This is "definitely" a good entry, however, I don't think it is worthy of more than three times the amount of praises and responses as all the other entries.

Sorry, but that's just the way I am critiquing this entry; good, but too much emphasis on southern charm as the main draw here. Call me a Yankee if you must. LOL

08/06/09
A fun read!
not sure I detected all that much of a southern accent- I got the impression you were going more for the voice of a youngster who drops some of his words in the front.
This was a nice peek into the adult world as seen through the eyes of a kid. I liked it!
08/11/09
Good job.
08/11/09
Very witty written from a little boy perspective...."con grassmen" made me laugh out loud!
08/11/09
Great job, loved your POV. I could envision this as a true story. (I think it got lots of comments because it's good, not because it's "Mark Twain sounding".) Keep up the good work! (Loved the title)
08/11/09
I know of no children who want clothes for presents. Enjoyed this very much.

mona
That's quite a title, all right! LOL But don't get bogged down on little stuff in your writing. You did a good job and although "puke" is not my favorite word, I still loved your enry!

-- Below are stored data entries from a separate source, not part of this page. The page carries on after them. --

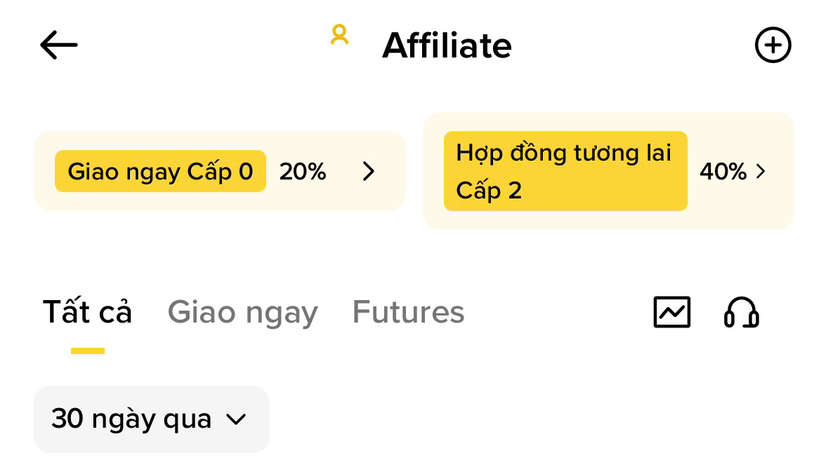Tap the back arrow icon
This screenshot has height=474, width=828.
[x=59, y=45]
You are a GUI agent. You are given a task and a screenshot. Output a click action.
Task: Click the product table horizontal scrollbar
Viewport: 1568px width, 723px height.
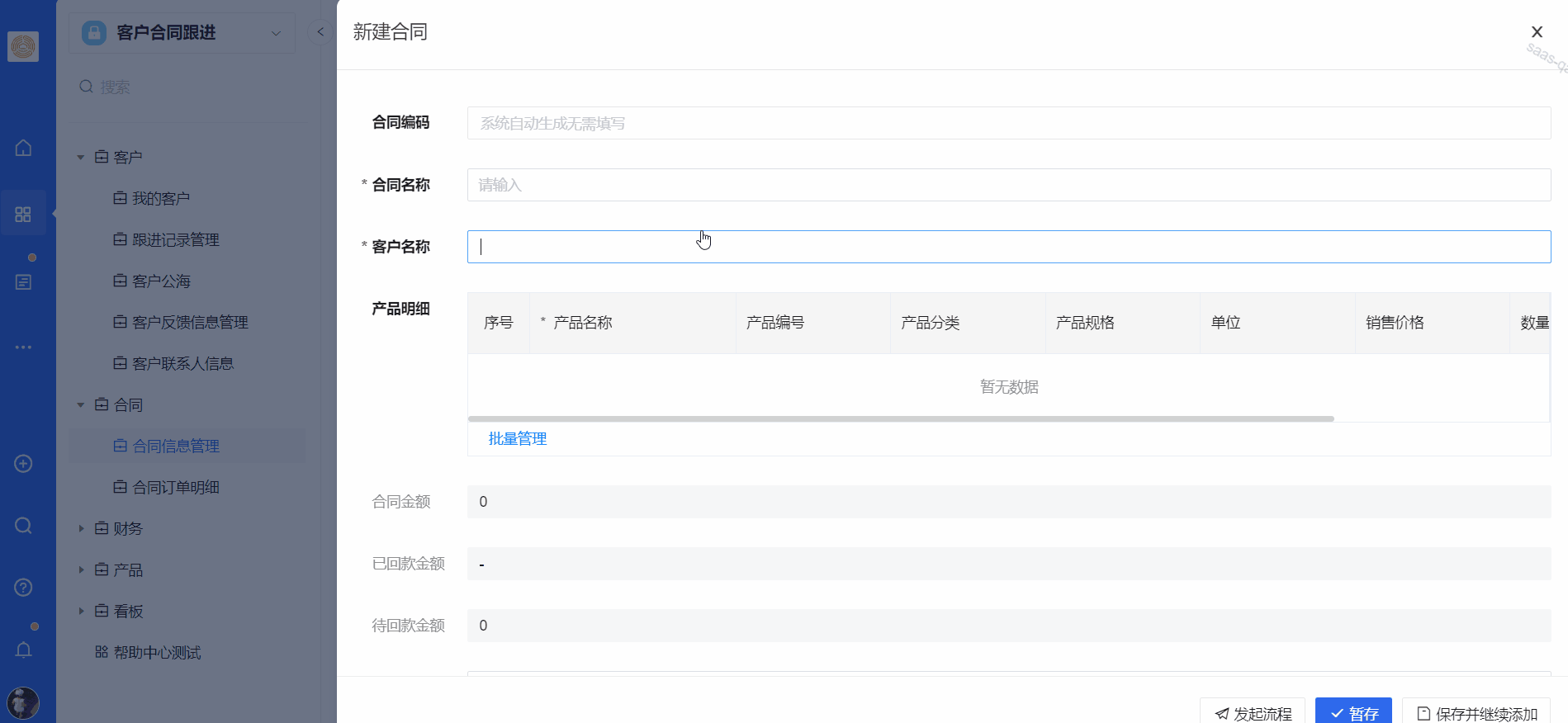click(900, 419)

You definitely did a good job of getting a typical little boy's viewpoint across, and the title was a real attention grabber.
08/11/09
Very cute! I adore the title and the child-voice. I had hidey places at Gramma's too. :)

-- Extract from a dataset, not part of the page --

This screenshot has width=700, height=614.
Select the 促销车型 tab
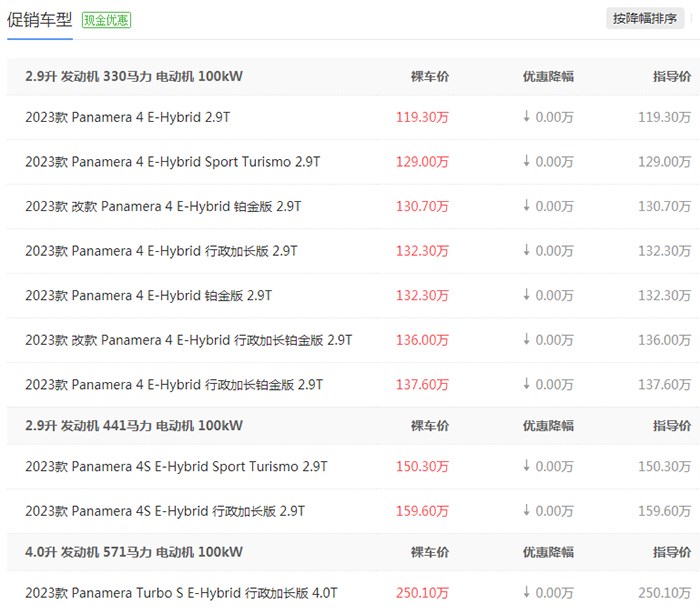[39, 20]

This kid's a lot smarter than I was at his age. Very observant and able to know his mind. I thoroughly enjoyed sharing his hiding place and his insights; and found it all very, very believable.
08/12/09
I love your title and this honest little boy. Very good story;)
08/12/09
LOL! What a cute title-and I like how it fits in with the story. The ending showed the MC's age fairly well and covered child-like mind with simple honesty. Good job!
08/13/09
Your story brings to the forefront of my mind something I've struggled with for years. That being, I am always being forced to act as a mature adult when my natural tendency is to be a child. And another thing...when I was a child we were very poor and we wore clothes made from feed sacks. We kids were excited to get store bought clothes.